Hi cyclone, yeah i’m looking for that square look :), i guess it also has to do with the compaction cos on some sections i can see that square look. i will try one more time.
thanks.
Hi DDCompound, on my 1st infusion attempt i didn’t getting that look maybe its because i used wax and PVA on the mold and maybe is i had gone ahead and clearcoated the part it would have looked great, on the picture i attached i moved away from wax and tried Frekote and the results were 100 better the part just popped from the mold as compared to wax+pva where i had to pry the part from the mold coz it got stuck and i ended up ruining the part
thanks
While I am still pretty new to carbon fiber work I have no idea what you two are talking about by more compact square look?
Can you show me a picture of what you are talking about?
Don’t sand in to the fibers, I would think you would want to avoid doing that at all cost as it will ruin your part.
By “square” I think the idea is to lay down the carbon without distorting the weave? So you end up with the carbon laid down in as straight lines as possible?
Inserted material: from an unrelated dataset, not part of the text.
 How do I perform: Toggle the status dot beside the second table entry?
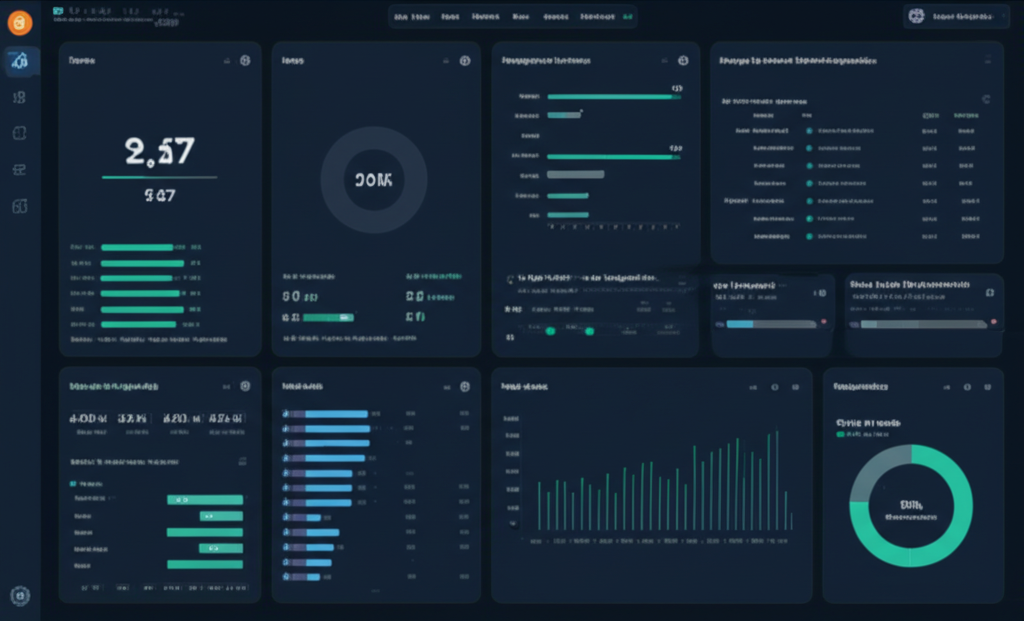809,148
I think it would be best to focus on achieving your desired result using wet layup only (don’t use vacuum). This will reduce the variables & possible issues caused by using vacuum. Also if you aren’t laying the carbon down straight, then no amount of vacuum is going to straighten it out for you… My understanding is that vacuum is used to achieve better consolidation of layers - that is all. If you have any layup problems, go back to your original process and look there first.
I also don’t agree that wet layup will always produce pinholes. In my (very) limited use of visual carbon with epoxy surface coat I have managed to create pinhole free pieces. There is plenty of info here on the forums that will help you in that area (tips like using a heat gun on the surface coat to disperse bubbles, lightly spraying acetone, etc.)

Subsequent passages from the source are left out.